Un marché pétrolier sous tension géopolitique
Les tensions croissantes entre Israël et l’Iran ajoutent une prime de risque géopolitique au marché. Le détroit d’Ormuz, par lequel transite environ 20% de l’approvisionnement mondial en pétrole, reste vulnérable aux perturbations potentielles. Goldman Sachs estime qu’une fermeture prolongée de ce passage stratégique pourrait pousser les prix du brut au-delà de 100 dollars le baril. Les attaques des Houthis en mer Rouge continuent de perturber les routes maritimes, forçant de nombreux pétroliers occidentaux à emprunter des trajets alternatifs plus longs et coûteux.
Les sanctions américaines contre la Russie et l’Iran compliquent également les flux commerciaux, bien que ces pays aient trouvé des acheteurs alternatifs en Asie, principalement en Chine et en Inde.

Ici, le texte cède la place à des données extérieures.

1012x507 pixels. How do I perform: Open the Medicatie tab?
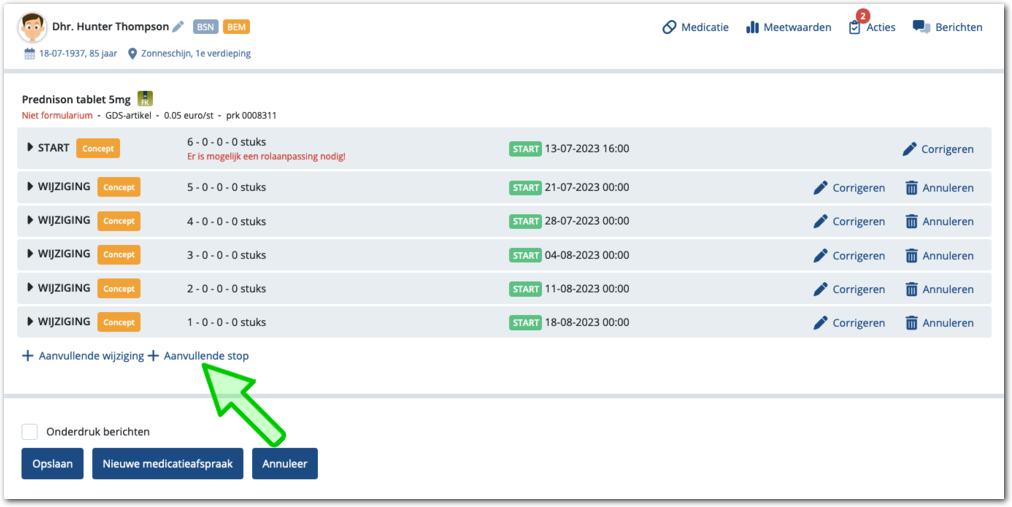(x=695, y=27)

La capacité excédentaire de l’OPEC, estimée à 4,6 millions de barils par jour en 2024, offre théoriquement un coussin de sécurité, mais la majeure partie de cette capacité se trouve dans le Golfe Persique et pourrait être inaccessible en cas de conflit majeur.
Des perspectives de prix sous pression
L’analyste Skip York du Baker Institute for Public Policy suggère que l’OPEC+ pourrait suspendre les augmentations après septembre, une fois passé le pic saisonnier de demande dans l’hémisphère nord. Cette hypothèse s’appuie sur les prévisions de surplus de 2 millions de barils par jour au quatrième trimestre selon S&P Global Commodity Insights, qui pourrait faire chuter le Brent à 58 dollars en décembre. La part de marché de l’OPEC+ devrait tomber à 46% en 2025-2026, contre 53% lors de la formation du groupe élargi en 2016.
Les contraintes budgétaires des pays producteurs compliquent l’équation. L’Arabie Saoudite nécessite un prix du pétrole proche de 86 dollars le baril pour équilibrer son budget selon le Fonds monétaire international (FMI), créant une pression pour maintenir des prix élevés tout en faisant face à la concurrence croissante. La prochaine réunion ministérielle complète de l’OPEC+ prévue le 30 novembre déterminera la stratégie à plus long terme du groupe face à ces défis multiples.